Но монастырь стал почему-то женским, хоть и сохранил имя Бюрлюка — Бюрлюковская женская обитель. И идет декабрь, в ночах, в снегах, в метелях. В новую российскую Метель Бюрлюкова обитель погибла, забыта: за монастырскими стенами военное кладбище — склад авио-слома, ненужный уже и революции, при нем шесть красноармейцев, комиссар и военспец, — в грязной гостинице — капусто-квасильный, для армии, завод, на зиму заброшенный. Монашки живут на скотном дворе, без церкви, роются в поле по веснам, зимами что-то ткут и доят советских коров. И в малом доме отмирает, — умирают остатки коммуны анархистов. И декабрь.

— «В революцию русскую — в белую метель — и не белую, собственно, а серую, как солдатская шинель, — вмешалась, вплелась черная рука рабочего — пять судорожно сжатых пальцев, черных, в копоти, скроенных из стали, как мышцы, — эта рука, как машина, — взяла Россию и метелицу российскую под микитки: никто в России не понял романтики этой руки, как орлиная лапа, — никто не понял, что она должна быть враждебной — врагом на смерть — церквам, монастырям, обителям, погостам и пустыням не только русским, но всего мира; что это она должна была — во имя романтики, как машина, — нормализовать, механизировать, ровнять, учитывать, как учтена, нормализована, механизована машина, сменившая солнце электричеством; что это она в каждый дом внесла романтику быта заводской мастерской и рабочей казармы, с их полумраком, с их пылью, с их теснотой, с их расчетами и сором бумажным в углу на полу и на столе под селедкой. Это — рабочий. Тогда казалось, что над Россией из метели восстала — бескровная черная машина, рычаг которой в московском Кремле; Россия была лишь желтой картой великой европейско-российской равнины, бескровной картой — в карточках, картах, плакатах, словах, в заградительных отрядах, в тысяче мандатов на выезд, в нормализационной карточке на табак, в человечьих лицах, пожелтевших, как табачные карточки». — И декабрь. И монастырь.

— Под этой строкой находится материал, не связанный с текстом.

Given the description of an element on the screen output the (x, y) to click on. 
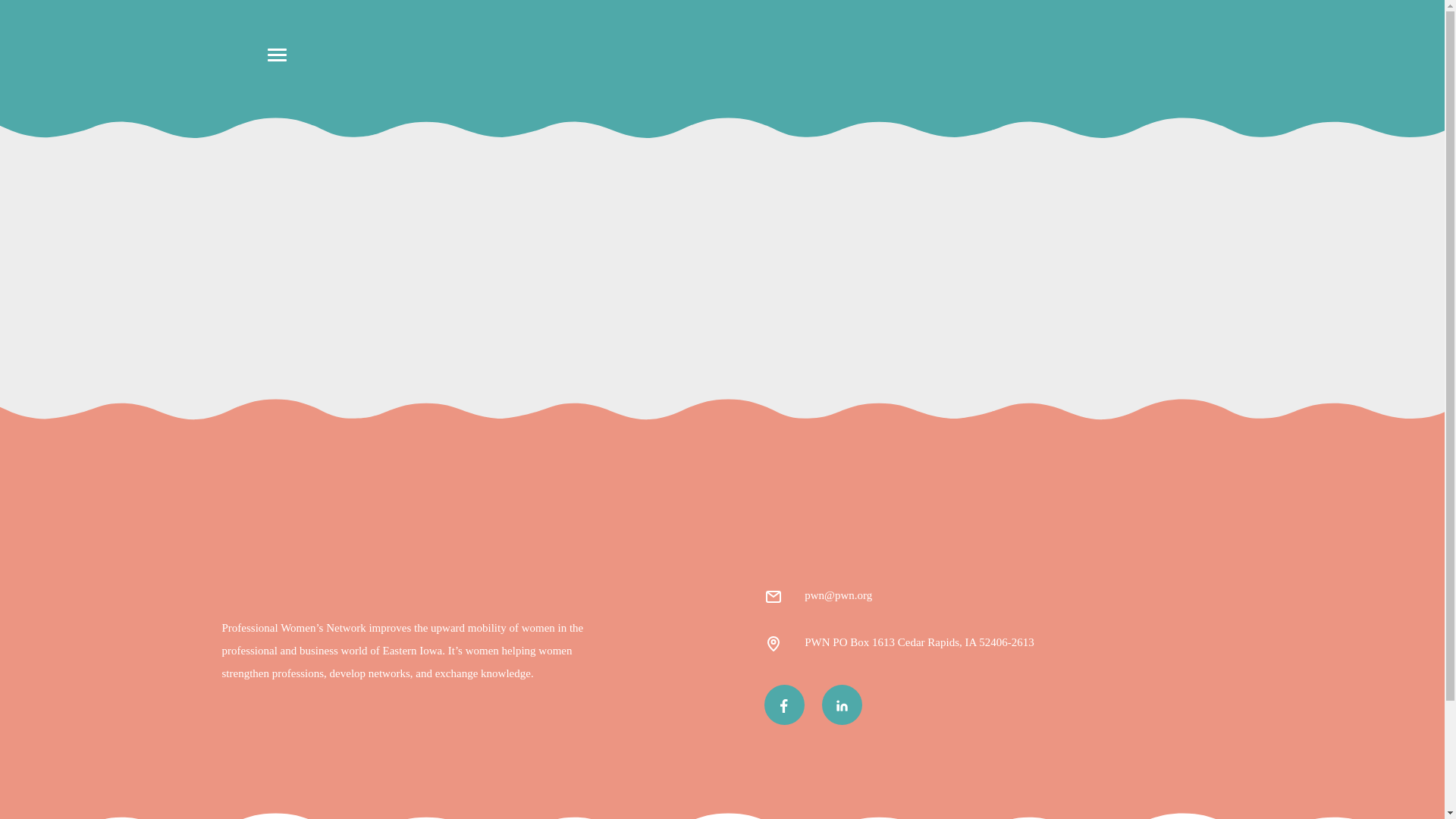
FAQS (1136, 34)
Membership (804, 34)
News (1072, 34)
PWN Scholarship (914, 34)
Home (661, 34)
Contact (1204, 34)
About (725, 34)
Events (1008, 34)
PWN PO Box 1613 Cedar Rapids, IA 52406-2613 (919, 641)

«Некогда Россия — столетьями — прожеванная аржаным шла культурою монастырей, от монастырей, монастырями, где разбойник и бог рядом. Так создавались Владимирская, Суздальская, Московская Руси. На столетья — в веках застряли иконостасы, ризы, рясы, монастыри, погосты, обители, пустыни, — дьякона, попы, архиепископы, монахи, монахини, старцы. В монастырях, в городах за спасами, в церквах, за папертями, в притворах, в алтарях — иконами, паникадилами, антиминсами, ковриками, по которым нельзя ходить, невидимо ютился дух великого бога, правившего человечьими душами две тысячи лет, — рождением, моралью, зачатием и смертью, и тем, что будет после смерти. В церквах пахло ладаном, тем, которым пахнет на улицах, когда несут покойников. При нем, при боге, были служки, которые носили костюмы ассирийцев: они мало, что знали, они богослужили, но они чуяли, что у бога нет крови, хоть и разводят кровь вином, и что бог уходит в вещь в себе, они же протирали лики икон и ощущали себя — мастерами у бога у них было много свободного времени. — Человечество, жившее в тридцатые годы двадцатого столетия, было свидетелем величайшего события — того, как умирала христианская религия. — Но исторический факт — в шестнадцатом веке в России, в семнадцатом — монастыри были рассадниками и государственности русской и культуры. И другой исторический факт — в революцию русскую тысяча девятьсот семнадцатого — двадцать вторых годов — лучшими самогонщиками в России было духовенство».

В Бюрлюковской же девичьей обители не осталось даже священника: стены белые, — белые церкви, которые звонят только — сиротливо — ветром в метели, — черные дома, как кустарно-фабричные бумагопрядильные корпуса, да лес, да летом — озеро с карасями. Комиссар арт-кладбища — Косарев, военспец и шесть красноармейцев приладились жить так, чтобы спать по четырнадцати часов в сутки.